The month-long NPT conference began on Monday after UN officials warned that threats of nuclear attacks have increased despite efforts at the conference five years ago to strengthen the 35-year-old treaty.
Secretary General Kofi Annan challenged governments to recognise the increasing dangers of nuclear weapons and take steps to disarm, including urging nuclear powers to reduce their warhead stocks. He said breaches of treaty have been piling up one on top of another.
He cited the need to stop proliferation in volatile regions of the world, said the spread of nuclear fuel cycle technology has become an unacceptable proliferation threat and added that the peaceful uses of nuclear technology must not be compromised.

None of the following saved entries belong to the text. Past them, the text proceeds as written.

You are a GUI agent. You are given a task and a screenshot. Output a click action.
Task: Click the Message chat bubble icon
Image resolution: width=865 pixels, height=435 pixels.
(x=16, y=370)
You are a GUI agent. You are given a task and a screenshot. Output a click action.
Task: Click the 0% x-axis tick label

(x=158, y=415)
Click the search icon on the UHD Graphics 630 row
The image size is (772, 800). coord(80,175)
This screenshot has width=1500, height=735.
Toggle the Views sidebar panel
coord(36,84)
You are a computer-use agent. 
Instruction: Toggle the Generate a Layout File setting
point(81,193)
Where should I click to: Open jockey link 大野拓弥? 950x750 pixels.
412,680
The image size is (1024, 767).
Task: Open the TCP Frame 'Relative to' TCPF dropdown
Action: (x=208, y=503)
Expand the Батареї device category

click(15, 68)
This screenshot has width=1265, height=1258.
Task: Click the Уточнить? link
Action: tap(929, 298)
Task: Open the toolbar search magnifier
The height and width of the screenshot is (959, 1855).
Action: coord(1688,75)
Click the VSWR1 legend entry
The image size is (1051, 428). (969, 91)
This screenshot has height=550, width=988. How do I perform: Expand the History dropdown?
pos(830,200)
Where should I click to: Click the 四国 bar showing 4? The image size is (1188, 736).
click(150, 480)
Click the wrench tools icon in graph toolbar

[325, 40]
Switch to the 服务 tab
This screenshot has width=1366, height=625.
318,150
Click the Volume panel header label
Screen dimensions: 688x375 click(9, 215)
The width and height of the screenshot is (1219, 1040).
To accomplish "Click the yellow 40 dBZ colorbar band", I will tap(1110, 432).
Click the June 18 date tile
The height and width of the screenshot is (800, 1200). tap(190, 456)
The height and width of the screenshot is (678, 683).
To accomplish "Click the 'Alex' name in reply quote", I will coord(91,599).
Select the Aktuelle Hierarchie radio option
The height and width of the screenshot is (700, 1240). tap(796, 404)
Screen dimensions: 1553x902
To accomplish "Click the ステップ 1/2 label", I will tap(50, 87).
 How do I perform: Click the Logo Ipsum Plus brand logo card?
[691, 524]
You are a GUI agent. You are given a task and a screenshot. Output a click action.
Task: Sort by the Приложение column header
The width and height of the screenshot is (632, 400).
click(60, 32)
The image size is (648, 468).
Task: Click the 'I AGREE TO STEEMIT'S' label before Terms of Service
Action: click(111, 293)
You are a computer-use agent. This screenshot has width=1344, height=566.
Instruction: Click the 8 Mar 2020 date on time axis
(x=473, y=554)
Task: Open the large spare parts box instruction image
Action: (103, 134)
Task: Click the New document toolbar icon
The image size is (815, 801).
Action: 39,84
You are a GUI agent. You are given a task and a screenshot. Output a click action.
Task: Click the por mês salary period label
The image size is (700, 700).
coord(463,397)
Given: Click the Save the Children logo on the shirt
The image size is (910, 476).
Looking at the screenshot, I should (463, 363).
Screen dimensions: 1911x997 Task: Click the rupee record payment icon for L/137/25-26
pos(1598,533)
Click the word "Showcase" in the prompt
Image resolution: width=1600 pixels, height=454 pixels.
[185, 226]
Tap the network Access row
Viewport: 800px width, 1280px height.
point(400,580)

The current nuclear arsenals constitute a "real danger", he said.
"I challenge you to accept that disarmament, non-proliferation and the right to peaceful uses [of nuclear power] are all vital," he told the 188 NPT signatories at the conference. "I challenge you to agree that they are all too important to be held hostage to the politics of the past, and I challenge you to acknowledge that they all impose responsibilities on all states."
Annan urged the NPT signers to take steps to strengthen the pact. One step is for nuclear powers and Cold War rivals to reduce their nuclear warheads to hundreds, not thousands, he said.
"These steps would materially reduce the risk of the use of nuclear weapons," Annan said, "but ultimately, the only way to guarantee that they will never be used is for our world to be free of such weapons."
The US representative at the conference said Washington is fully committed to meeting its NPT obligations, pointing to planned warhead reductions with Russia to 1,700 to 2,000, about a third of the number operational in 2000.
The United States also used the non- proliferation podium to pressure North Korea and Iran to dismantle their nuclear programmes.
The two countries were singled out by Assistant Secretary of State Stephen Rademaker, who lambasted them for violating the NPT.
Rademaker said North Korea breached NPT safeguards and non- proliferation obligations before announcing its withdrawal from the treaty in 2003 and, this year, admitting it has nuclear weapons.
He also accused Iran of clandestine nuclear weapons activities, which he said was aided by Pakistani nuclear scientist A.Q. Khan.
He said efforts in the past two years by the International Atomic Energy Agency (IAEA), the UN's nuclear watchdog, failed to persuade Teheran to cooperate fully with disarmament. He said Teheran has decided to keep its nuclear infrastructure, "secretly built in violation of its NPT safeguard obligations".
Iran has said its nuclear programme is for energy production only.
German Foreign Minister Joschka Fischer told the conference that the risk of nuclear war remained real because of the "ruthless violence of international terrorism".
"We must view nuclear terrorism as a very real danger," Fischer said. He said the NPT should play a central role in countering the threats of nuclear attacks.
The conference, which will last until 27 May, is a five-year review of the effectiveness of the NPT. The treaty has been ratified by 188 countries, including the five permanent UN Security Council members and nuclear powers: the United States, Russia, China, France and Britain.
The first few days of the conference allowed high-ranking government officials to raise NPT-related issues. Those officials will then hold group discussions on specific issues to strengthen the treaty.
Pakistan and India, which possess nuclear weapons, have not signed the NPT. North Korea, which announced this year that it also holds nuclear weapons, withdrew from the NPT in 2003 and expelled the IAEA.